This is the scene at Kryvyi Rih on Thursday, slightly reminiscent of the iconic burning oil wells of Operation Desert Storm. In fact the fate of these tanks may well be close to that of the Iraqi oil well. While human error is the most popular theory so far, the thought of sabotage does come to mind. Additionally, Interfax reports that the incident is currently being treated as criminal.
The tanks in question are two T-64s, a tank much ahead of its time back when it was first being fielded and still a relevant piece of equipment. The two T-64s come from the 17th armored brigade, the closest armored brigade to Donetsk Oblast. If this was indeed sabotage performed by an outside party it is unlikely to have been carried out by professional saboteurs, while the T-64 is still an apt tank it is among the older and more outdated tanks in the Ukrainian arsenal and the Russians should be far more concerned with the few T-84 Oplots Ukraine has.
With this in mind, the idea of a scared tank operator or an amateur pro-Russian rank within the most likely scenarios for what really happened to these two tanks.
The video above shows the tanks in the distance, you can hear the ammunition going off every now and then.
It should come as no surprise at this point that Crimea is chock full of Russian troops. If you’re not one to be impressed by Russian uniforms then rows on rows of Tigrs and BTR-80s should do the trick.
Russian BMD-2s on the move in Rostov.
The Russians themselves don’t seem to care much whether the rest of the world knows about their presence as they see it as a matter of time that Crimea becomes Russian regardless of an invasion.
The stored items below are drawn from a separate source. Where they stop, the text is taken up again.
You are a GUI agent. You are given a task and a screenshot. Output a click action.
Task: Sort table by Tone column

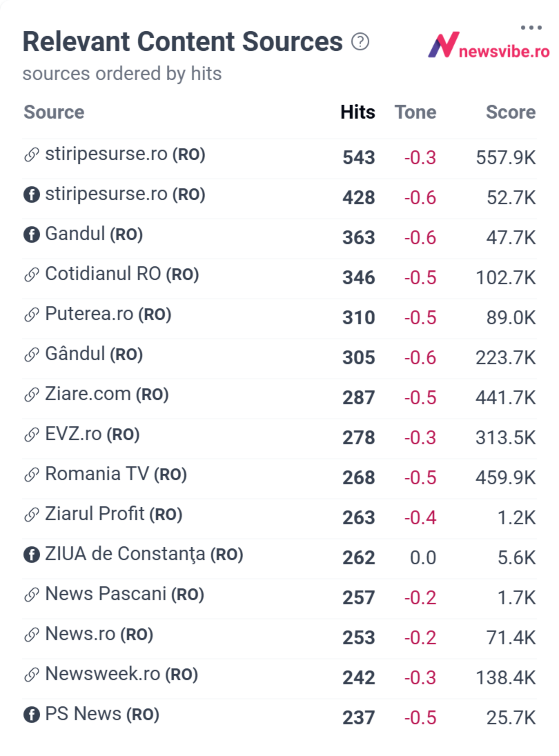[x=415, y=112]
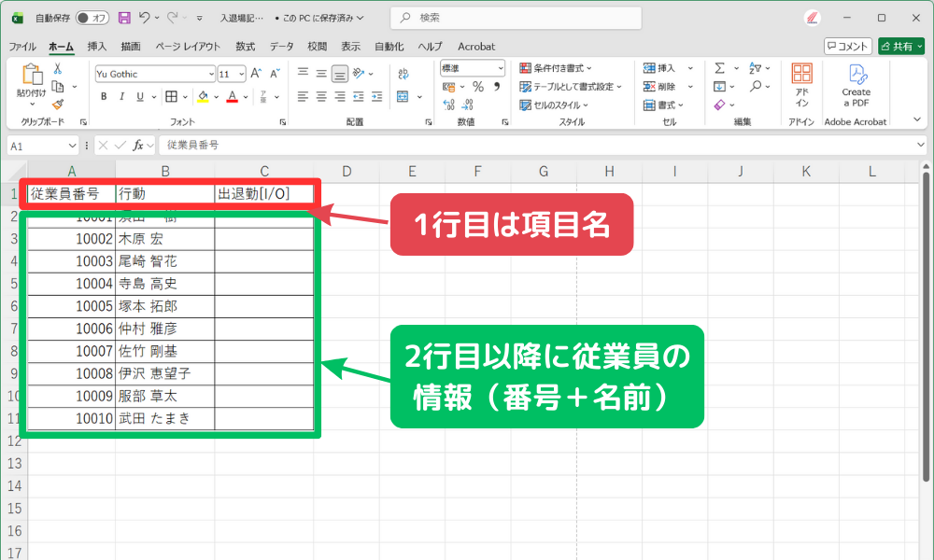Toggle bold formatting

point(104,96)
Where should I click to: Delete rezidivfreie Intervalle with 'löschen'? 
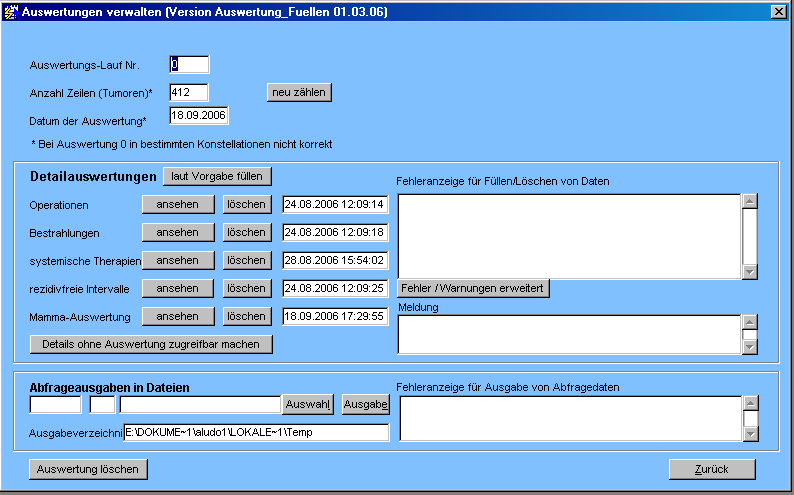[246, 288]
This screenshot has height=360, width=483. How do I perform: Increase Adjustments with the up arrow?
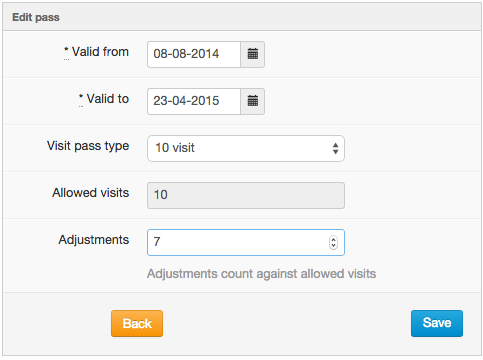pos(333,239)
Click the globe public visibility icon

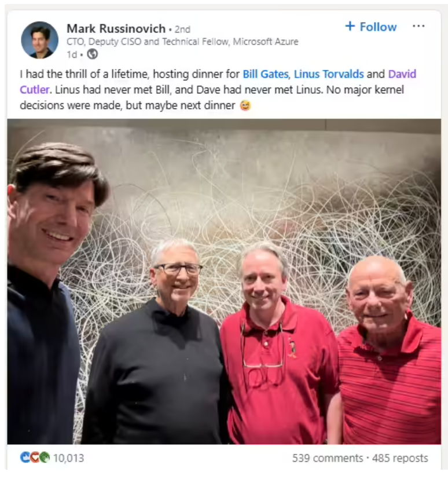point(92,54)
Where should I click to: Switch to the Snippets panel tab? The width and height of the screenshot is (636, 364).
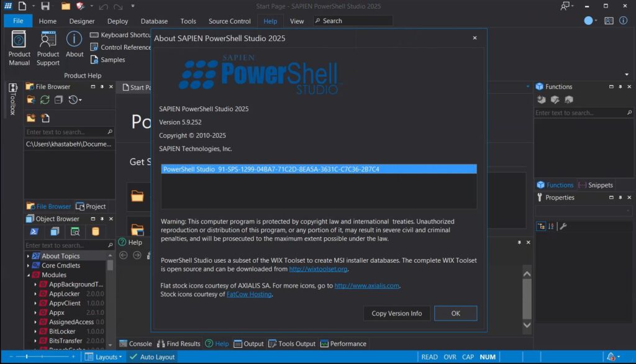[595, 185]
What is interesting, however, is how adamant they are on keeping their presence ambiguous, only the old-school BTR-80s are being seen inside Crimea and all the other equipment is technically also open for export, however unlikely a militia mass-mobilizing this equipment may be.
Shown below is a convoy of BTRs within Crimea, this type of vehicle as well as GAZ Tigr is a common sight among Russian troops in Ukraine.
Meanwhile on the other side of the border, much more modern equipment is being accumulated under the guise of exercises, among others, the auto-canon version of the BTR-80 (BTR-82a) is seen as well as a wealth of BMD-2s, the Infantry Fighting Vehicle(IFV) of the Russian airborne service VDV which has been reported present several times during the first days of the invasion.
The tweet below is describing the mobilization of BMD-2s in Rostov, Russia. Rostov oblast borders the largely Russian ethic regions of Donetsk and Luhansk, these IFVs are certainly heading towards the border region with the other troops already mobilized alongside eastern Ukraine.
Recently Ukraine has requested to send a reconnaissance mission over the Russian side of the border to which the Kremlin has agreed due to a pre-existing airspace agreement between the two countries. The time of the flight is yet to be established and is in reality moot as Russia will respond to any troop mobilization claims with claims of exercises going on in the area.
An interesting point you can take from the equipment mobilized is that if you look back at Georgia in 2008 (inevitably I had to do it), the equipment was far older than what we are seeing moving around on the border now. This could indicate that Russia sees a greater potential conflict in Ukraine or a variety of other factors.
In any case, an all out war appears far off and Russia is unlikely to make a move on mainland Ukraine as the current situation stands.